EXERCISE PROMPT: Once the pictures have been set aside, copy every remaining entry exactly.

DATA TO EXAMINE:
-.-.-

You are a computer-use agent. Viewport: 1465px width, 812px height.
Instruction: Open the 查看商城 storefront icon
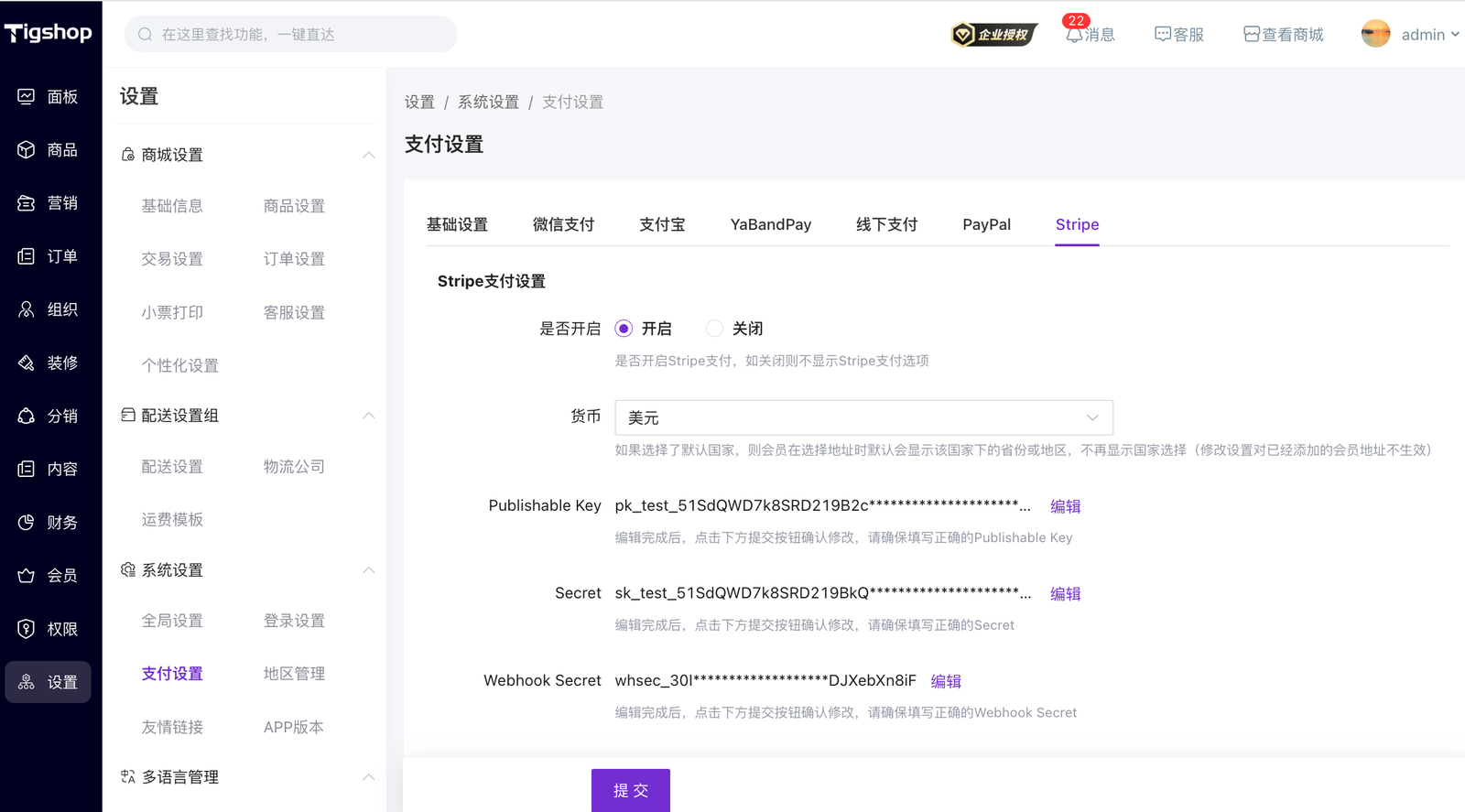point(1252,35)
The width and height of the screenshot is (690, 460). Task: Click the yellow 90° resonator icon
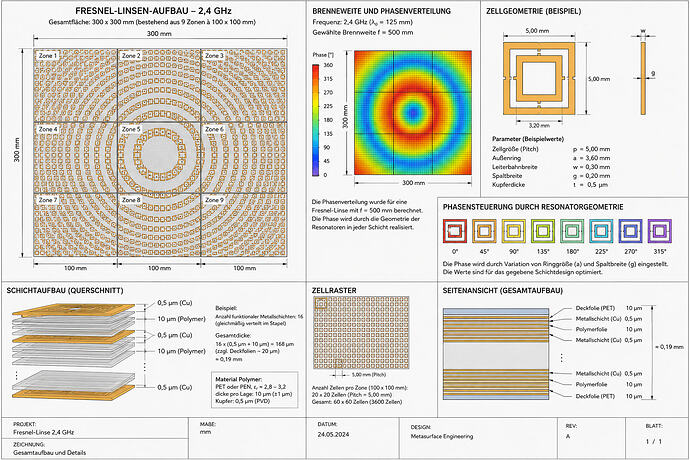[x=513, y=231]
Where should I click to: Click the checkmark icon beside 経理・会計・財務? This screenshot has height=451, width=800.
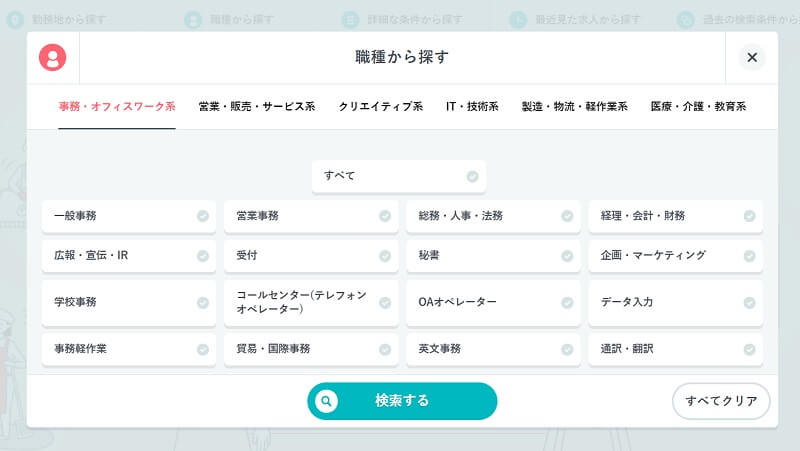pos(749,216)
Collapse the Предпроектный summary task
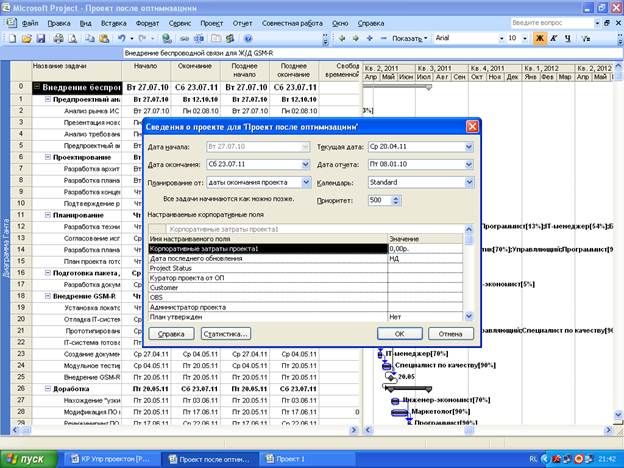624x468 pixels. 47,100
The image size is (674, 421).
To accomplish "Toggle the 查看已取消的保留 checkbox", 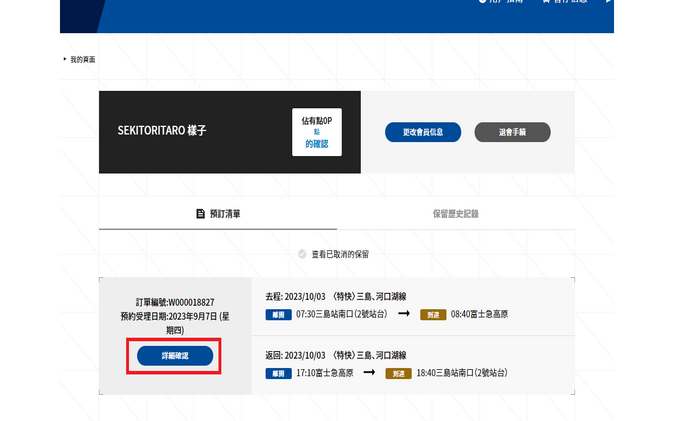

-.-.-

RESULT:
You are a computer-use agent. Viewport: 1465px width, 812px height.
Instruction: Open the 查看商城 storefront icon
point(1252,35)
The width and height of the screenshot is (690, 460). Task: Click the yellow 90° resonator icon
[x=513, y=231]
Where should I click to: Click the checkmark icon beside 経理・会計・財務? This screenshot has height=451, width=800.
pos(749,216)
Collapse the Предпроектный summary task
624x468 pixels. 47,100
The image size is (674, 421).
To accomplish "Toggle the 查看已取消的保留 checkbox", 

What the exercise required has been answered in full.